Mme [B] [Z] épouse [F] et M. [R] [Z], dans leurs dernières conclusions déposées et notifiées le 25 octobre 2019, demandent à la cour de:

- débouter l'appelante de toutes ses demandes, fins et conclusions,

- confirmer dans toutes ses dispositions en ce qu'elles concernent Mme [B] [F] et M. [R] [Z] le jugement dont appel rendu le 4 avril 2019 sauf que la somme de 35.800 € hors taxe ( valeur novembre 2014) TVA au taux en vigueur en sus, correspondant au coût des travaux détaillés dans le devis de la société COMBAT, devra être indexé à la date du prononcé de l'arrêt à intervenir sur la variation de l'indice national du bâtiment,

Et, y ajoutant,

- condamner Mme [S] [W] à payer la somme de 4.000 € d'indemnité dau titre de l'article 700 du code de procédure civile, au titre des frais irrépétibles exposés par Mme [F] et M. [Z] en cause d'appel ainsi que les entiers dépens, en ce compris les frais d'expertise.

Ils concluent au bien fondé de leur intervention volontaire dans le cadre de la présente procédure et à leur qualité à agir, qu'en effet, dès le mois de novembre 2010, ils ont alerté Mme [W] sur l'évacuation de ses eaux souterraines dans le jardin de leur propre villa, que de nouvelles inondations provenant du sous-sol du bien acquis par les consorts [Y] se sont produites et ont fait l'objet d'un constat d'huissier dressé le 12 novembre 2012 et qu'enfin, ils communiquent l'attestation notarié dressé le 21 novembre 1992 suite au décès de leur père et qui constitue leur titre de propriété.

┄┄┄┄┄┄┄┄┄┄

» **Liste des tâches**
**1.** Dans le texte extrait sur les conclusions d'appel, à quelle date le constat d'huissier portant sur les nouvelles inondations a-t-il été dressé ?
**2.** Dites si chacune des affirmations suivantes concorde avec le texte extrait sur les conclusions d'appel, en répondant par oui ou par non et en citant les mots décisifs du texte. (a) Le jugement dont appel a été rendu le 4 avril 2019. (b) Mme [F] et M. [Z] demandent que Mme [S] [W] soit condamnée à leur payer 4.000 €. (c) Mme [F] et M. [Z] ont alerté Mme [W] pour la première fois en novembre 2012.
**3.** Reprenez le texte extrait sur les conclusions d'appel à la suite de sa dernière phrase et poursuivez sa rédaction.

» **Lignes de données**
┄┄┄┄┄┄┄┄┄┄

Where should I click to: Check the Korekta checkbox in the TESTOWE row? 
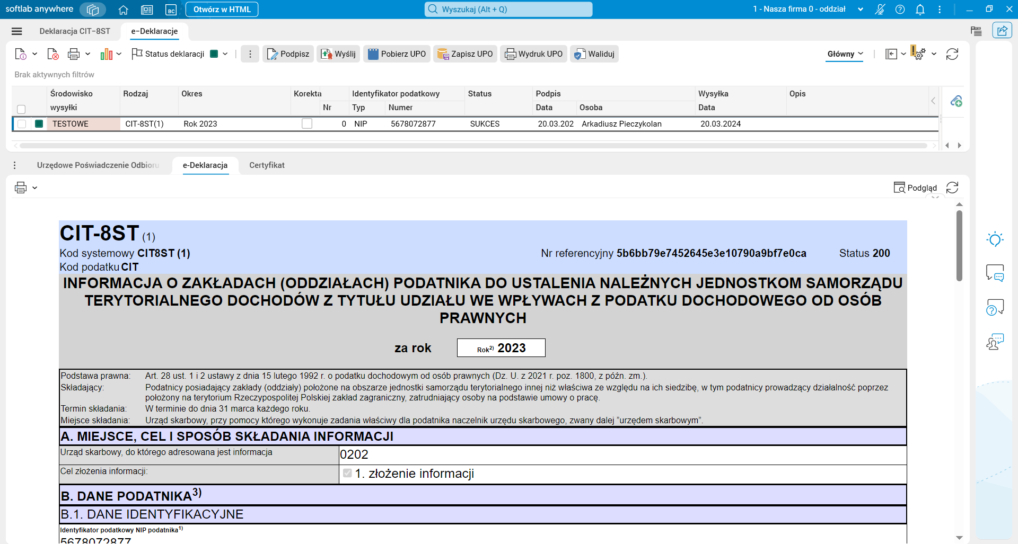tap(307, 123)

┄┄┄┄┄┄┄┄┄┄

» **Réponses de l'exercice**
**1.** Le 12 novembre 2012.

**2.**
(a) Oui : « le jugement dont appel rendu le 4 avril 2019 ».
(b) Oui : « condamner Mme [S] [W] à payer la somme de 4.000 € ».
(c) Non : « dès le mois de novembre 2010, ils ont alerté Mme [W] ».

**3.**
Sur le fond, ils recherchent la responsabilité délictuelle de Mme [W] dès lors qu'il résulte des conclusions de l'expert que le préjudice qu'ils subissent résulte des travaux entrepris sans autorisation par Mme [W], eu égard au décaissement du sol sur près de 45 cm de hauteur dans le vide sanitaire du lot n° 56 actuellement propriété [Y] et ayant pour conséquence directe des inondations récurrentes non seulement de ladite propriété mais également de la leur, de par l'écoulement naturel des eaux sur les parcelles mitoyennes

Ils soutiennent que la faute commise par l'appelante est avérée, au regard des investigations de M. [T], de son propre mail en date du 29 mars 2011 par lequel elle reconnaît avoir entrepris des travaux au sous-sol dès l'année 2002 ainsi que des attestations qui sont produites.

Ils concluent à l'existence certaine d'un lien de causalité, que l'affouillement qu'elle a pratiqué sur près de 45 cm de profondeur a eu pour effet premier de permettre à la nappe phréatique de s'évacuer librement en dehors du sous-sol, pour se déverser notamment sur les propriétés voisines, un tel affouillement réalisé en une zone que Mme [W] qualifie elle-même d'inondable relevant de l'inconscience la plus totale.

Ils insistent sur la réparation de leurs préjudices, qu'il convient à ce titre de retenir le montant du devis validé par l'expert pour les travaux rendus indispensables du fait des dommages causés, outre le coût d'achat de la pompe de relevage, étant précisé qu'ils renoncent aux demandes formulées devant le premier juge tendant à être indemnisés de la perte de loyer et des frais d'agence pour la recherche d'un nouveau locataire.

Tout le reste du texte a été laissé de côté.